**Complete the following:**
A. For the article on spa-themed hotel rooms, below:
(i) What organization is Lynne Walker McNees president of?
(ii) In which city is the Royal Palms Resort and Spa located?
(iii) At what price do rates for the Royal Palms spa suites start?
B. Can you pick up the article on spa-themed hotel rooms, below, after its final sentence and write the next few paragraphs?

**Passage provided:**
....

New resorts help you work out the kinks while in your room, with steam showers, color therapy lighting, aromatherapy, massages and exercise equipment.
 
Published July 29, 2007|Updated July 29, 2007

Now that spas are requisite amenities at resorts and hotels, the next generation of the spa is moving directly into the guest room. Luxury hotel chains like Park Hyatt, Ritz-Carlton and Mandarin Oriental, along with independent resort and boutique hotels, are installing sleek, spa-themed rooms.

Different from standard rooms and suites, spa rooms offer pampering bath features like steam showers, saunas and color therapy tubs. Many incorporate treatment-room furniture like massage tables, and bring the gym into the guest space with workout equipment.

"It's a lot like the bedding wars of the hotel industry when consumers were demanding comfort," said Lynne Walker McNees, president of the International Spa Association, which identified "living at the spa" as one of the leading trends in a 2007 report. "Travelers want to take time to step away after racing from place to place, to have calm and an opportunity to relax."

When the spa consultant and designer Sylvia Sepielli travels, she tries to avoid the pitfalls of the road: unhealthful food, late hours and lapses in her fitness routine. Guided by her own habits, Sepielli designed her first spa-oriented hotel rooms at the Royal Palms Resort and Spa, (602) 840-3610, www.royalpalmshotel.com, in Phoenix.

"Everything in the rooms supports a healthy lifestyle," Sepielli said of the Royal Palms' new spa villa and six new spa suites, which opened in February and have massage tables, yoga mats and dumbbells. Colored lighting aims to balance chakras, and each evening guests receive a 15-minute neck and shoulder massage, after which the therapist draws a bath or runs the steam shower. Rates for these suites start at $339.

....

**Data for review:**
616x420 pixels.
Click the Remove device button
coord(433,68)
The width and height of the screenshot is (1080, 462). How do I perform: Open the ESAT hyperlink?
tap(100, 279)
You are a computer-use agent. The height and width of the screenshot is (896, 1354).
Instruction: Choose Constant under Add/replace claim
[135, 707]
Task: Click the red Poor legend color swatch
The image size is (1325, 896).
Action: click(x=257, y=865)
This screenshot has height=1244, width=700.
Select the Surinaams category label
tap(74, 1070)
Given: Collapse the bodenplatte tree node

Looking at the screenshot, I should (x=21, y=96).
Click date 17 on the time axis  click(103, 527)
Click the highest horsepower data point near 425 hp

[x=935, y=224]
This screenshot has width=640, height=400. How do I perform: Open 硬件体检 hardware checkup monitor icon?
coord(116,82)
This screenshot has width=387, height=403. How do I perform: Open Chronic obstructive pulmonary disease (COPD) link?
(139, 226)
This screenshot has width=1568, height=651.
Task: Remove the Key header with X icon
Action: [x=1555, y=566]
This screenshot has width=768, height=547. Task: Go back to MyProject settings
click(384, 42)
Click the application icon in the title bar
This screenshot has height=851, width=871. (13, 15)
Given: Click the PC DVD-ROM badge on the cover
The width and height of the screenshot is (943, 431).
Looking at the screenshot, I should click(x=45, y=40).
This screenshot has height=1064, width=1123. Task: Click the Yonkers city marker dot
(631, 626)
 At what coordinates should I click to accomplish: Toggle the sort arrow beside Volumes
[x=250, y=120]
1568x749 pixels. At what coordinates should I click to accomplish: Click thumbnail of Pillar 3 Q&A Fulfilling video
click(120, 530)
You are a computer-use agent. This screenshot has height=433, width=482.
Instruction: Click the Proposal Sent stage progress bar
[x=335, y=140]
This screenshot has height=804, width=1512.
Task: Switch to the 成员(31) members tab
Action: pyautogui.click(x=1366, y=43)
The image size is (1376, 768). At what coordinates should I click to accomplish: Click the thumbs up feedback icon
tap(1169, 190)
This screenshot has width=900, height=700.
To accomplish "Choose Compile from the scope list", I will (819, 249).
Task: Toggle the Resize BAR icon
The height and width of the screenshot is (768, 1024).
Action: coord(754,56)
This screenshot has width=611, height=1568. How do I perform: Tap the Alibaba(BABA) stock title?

....

**Solved tasks:**
A.
(i) The International Spa Association.
(ii) Phoenix.
(iii) $339.

B.
Ready for relaxation

The most ambitious proponent of spa rooms, Hyatt Hotels and Resorts, plans to install them at all new Park Hyatt and at some Grand Hyatt hotels, its two highest priced brands. Hyatt first tested the concept in 2004 with the opening of Plateau, a 14-room spa floor in the Grand Hyatt Hong Kong, (852) 2588-1234, www.hongkong.grand.hyatt.com, featuring soaking tubs, massage futons and, in some rooms, steam baths.

The Mandarin Oriental, Miami, (305) 913-8288, www.mandarinoriental.com/miami, unveiled 16 "spa lifestyle rooms" in January, touting wellness in their air purification systems, special cleaning procedures, yoga mats, wellness balls, dumbbells and healthful snacks, including dried fruit and green tea. "We felt we had a health enthusiast staying here that would appreciate the spa concept within the accommodations," said a spokeswoman, Alexandra Wensley. These rooms start at $520.

For now, Mandarin Oriental has no plans to replicate the concept at other hotels, but elsewhere the trend is taking off. At the recently restored US Grant in San Diego, (866) 837-4270, www.usgrant.net,, services from a local day spa are offered in every room, but the six deluxe spa rooms, which start at $649, function as live-in retreats. They have infinity tubs with color therapy lighting and generous marble showers with six to 12 shower heads.

The JW Marriott Desert Ridge, (480) 293-5000, www.jwdesertridgeresort.com, in Phoenix has opened six spa rooms, replete with Kashwere robes, battery-operated tea lights, candles, air diffusers and yoga mats. Rates start at $619.

In October, the Half Moon Resort in Jamaica, (876) 953-2211, www.halfmoon.com, will open a new 68,000-square-foot spa in a complex that includes six beachfront spa suites. Each will have a "personal studio" that can be used for treatments or fitness, rain shower heads and color therapy soaking tubs. Rates from $990.

And when it opens next spring, the Ritz-Carlton, Rancho Mirage, www.ritzcarlton.com, near Palm Springs, Calif., will offer 18 spa suites with private access to the spa, aromatherapy scents and outdoor living space where guests can practice yoga or have a massage.